Hay, sin embargo, una segunda dimensión de la mentira, de esta enorme, histórica, tremenda, vergonzosa mentira que es la negación del genocidio indígena en Brasil.

Llamar al genocidio con otros nombres, sin un respaldo técnico debidamente informado, implica participar en el movimiento negacionista que pretende rehabilitar a la extrema derecha brasileña en el debate institucional y en el proceso electoral brasileño.

Hay que entender las imágenes más recientes de un delito antiguo en su contexto histórico, teniendo en cuenta el pasado, el presente y el futuro.

Cuando las indignantes imágenes de los escuálidos Yanomami sean sustituidas por nuevas tragedias, debemos seguir llamando «genocidio» y «genocida» a lo que ha salido a la luz ahora y hace mucho tiempo que ocurre. Quejarse, llorar y contribuir con acciones de rescate es muy poco.

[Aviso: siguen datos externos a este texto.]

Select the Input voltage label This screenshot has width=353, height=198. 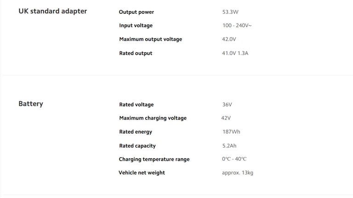136,26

Poner nombre a la monstruosidad es una parte importante de un movimiento amplio que incluye proteger a las víctimas, afrontar de manera clara y definitiva las cuestiones ambientales y económicas que están en juego en los territorios indígenas, reconociendo que los pueblos originarios son hoy el último bastión de protección en la región amazónica. También incluye exigir investigaciones, procesos y juicios, una lucha que históricamente han librado los movimientos indígenas y sus simpatizantes, y a la que tenemos el deber de sumarnos.

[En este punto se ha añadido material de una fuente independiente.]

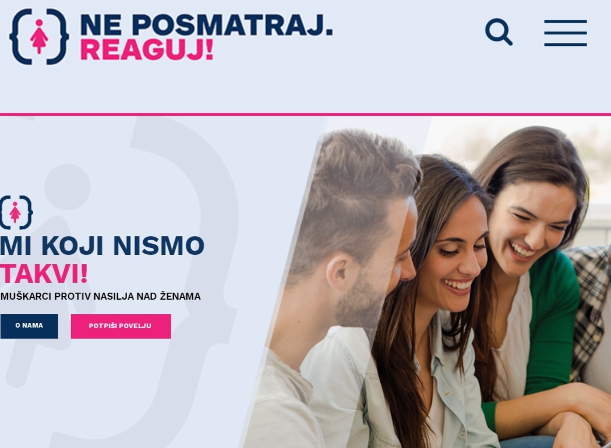Open the search magnifier icon
Image resolution: width=611 pixels, height=448 pixels.
[499, 32]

También debemos enfrentarnos a todos aquellos que directa o indirectamente alimentan los movimientos que invariablemente desembocan en la aniquilación de seres humanos. Es imperioso reconocer la catástrofe que representa el ascenso de la extrema derecha en países como Brasil, donde coexisten diferentes formas históricas de autoritarismo y exclusión, y ninguna nunca ha sido enfrentada como debería. Es hora de poner nombre al monstruo para que estos crímenes no vuelvan a repetirse: la repercusión de la emergencia de los Yanomami debe ser el punto final del genocidio indígena en Brasil.

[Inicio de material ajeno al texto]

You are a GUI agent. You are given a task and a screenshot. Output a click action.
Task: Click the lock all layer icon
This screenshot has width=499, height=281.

Deisy Ventura es profesora titular de la Universidad de São Paulo, donde coordina el Doctorado en Salud Global de la Facultad de Salud Pública y es subdirectora del Instituto de Relaciones Internacionales. Magíster y doctora en Derecho Internacional por la Universidad de París 1, fue una de las coordinadoras del estudio que demostró la estrategia federal de propagación de la covid-19 que inspiró la Comisión Parlamentaria de Investigación sobre la covid-19 del Senado Federal.